From: Kairui Song <ryncsn@gmail.com>
To: linux-mm@kvack.org
Cc: "Huang, Ying" <ying.huang@intel.com>,
Chris Li <chrisl@kernel.org>, Minchan Kim <minchan@kernel.org>,
Barry Song <v-songbaohua@oppo.com>,
Ryan Roberts <ryan.roberts@arm.com>, Yu Zhao <yuzhao@google.com>,
SeongJae Park <sj@kernel.org>,
David Hildenbrand <david@redhat.com>,
Yosry Ahmed <yosryahmed@google.com>,
Johannes Weiner <hannes@cmpxchg.org>,
Matthew Wilcox <willy@infradead.org>,
Nhat Pham <nphamcs@gmail.com>,
Chengming Zhou <zhouchengming@bytedance.com>,
Andrew Morton <akpm@linux-foundation.org>,
linux-kernel@vger.kernel.org, Kairui Song <kasong@tencent.com>
Subject: [RFC PATCH 10/10] mm/swap: optimize synchronous swapin
Date: Wed, 27 Mar 2024 02:50:32 +0800 [thread overview]
Message-ID: <20240326185032.72159-11-ryncsn@gmail.com> (raw)
In-Reply-To: <20240326185032.72159-1-ryncsn@gmail.com>
From: Kairui Song <kasong@tencent.com>
Interestingly the major performance overhead of synchronous is actually
from the workingset nodes update, that's because synchronous swap in
keeps adding single folios into a xa_node, making the node no longer
a shadow node and have to be removed from shadow_nodes, then remove
the folio very shortly and making the node a shadow node again,
so it has to add back to the shadow_nodes.
Mark synchronous swapin folio with a special bit in swap entry embedded
in folio->swap, as we still have some usable bits there. Skip workingset
node update on insertion of such folio because it will be removed very
quickly, and will trigger the update ensuring the workingset info is
eventual consensus.
Test result of sequential swapin/out of 30G zero page on ZRAM:
Before (us) After (us)
Swapout: 33853883 33886008
Swapin: 38336519 32465441 (+15.4%)
Swapout (THP): 6814619 6899938
Swapin (THP) : 38383367 33193479 (+13.6%)
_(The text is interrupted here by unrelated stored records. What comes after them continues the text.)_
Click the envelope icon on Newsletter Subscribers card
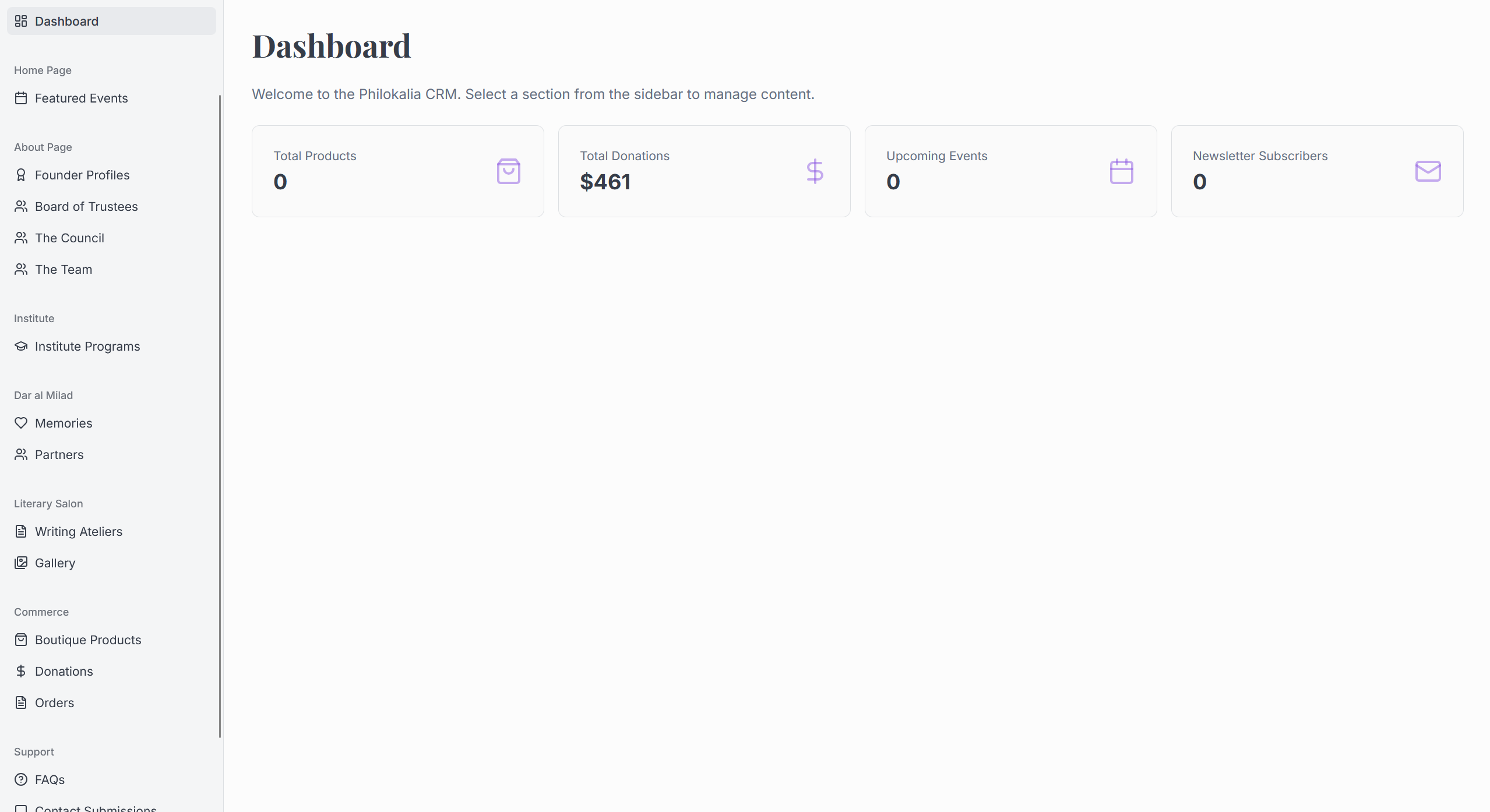Screen dimensions: 1490x812 click(1427, 171)

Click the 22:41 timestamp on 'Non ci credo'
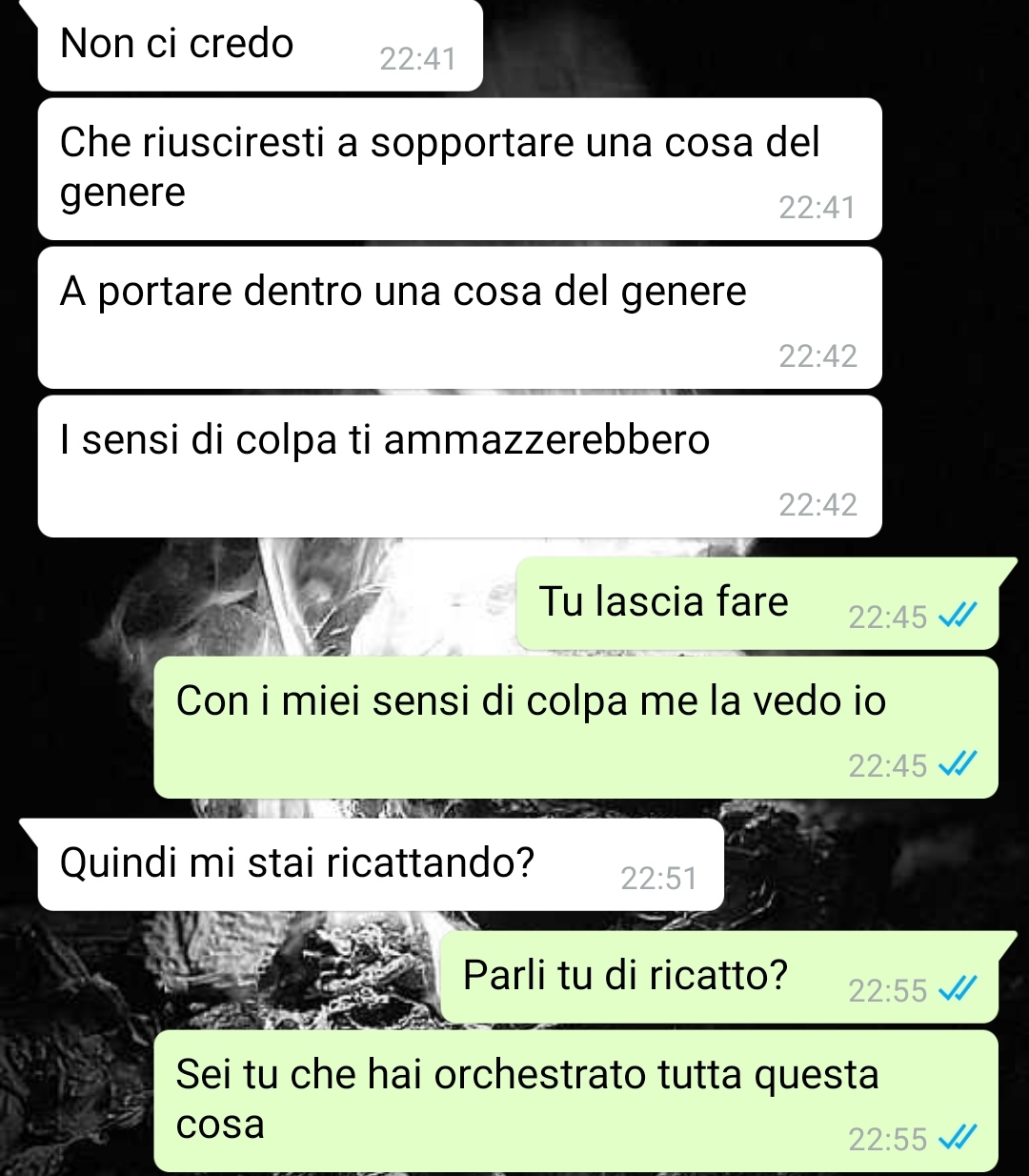click(417, 59)
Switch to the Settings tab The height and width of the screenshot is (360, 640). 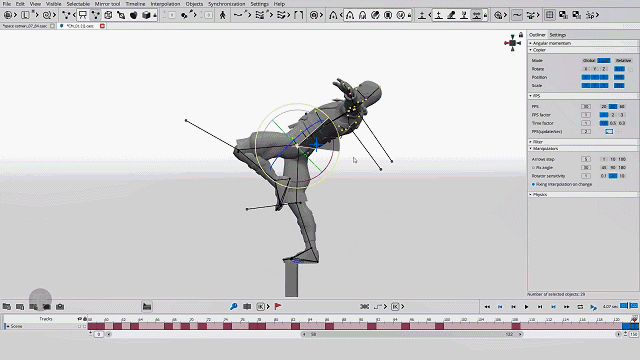pos(558,35)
Signed-off-by: Kairui Song <kasong@tencent.com>
---
include/linux/swapops.h | 5 +++-
mm/filemap.c | 16 +++++++++---
mm/memory.c | 34 ++++++++++++++----------
mm/swap.h | 15 +++++++++++
mm/swap_state.c | 57 ++++++++++++++++++++++++-----------------
mm/vmscan.c | 6 +++++
mm/workingset.c | 2 +-
7 files changed, 92 insertions(+), 43 deletions(-)
diff --git a/include/linux/swapops.h b/include/linux/swapops.h
index 48b700ba1d18..ebc0c3e4668d 100644
--- a/include/linux/swapops.h
+++ b/include/linux/swapops.h
@@ -25,7 +25,10 @@
* swp_entry_t's are *never* stored anywhere in their arch-dependent format.
*/
#define SWP_TYPE_SHIFT (BITS_PER_XA_VALUE - MAX_SWAPFILES_SHIFT)
-#define SWP_OFFSET_MASK ((1UL << SWP_TYPE_SHIFT) - 1)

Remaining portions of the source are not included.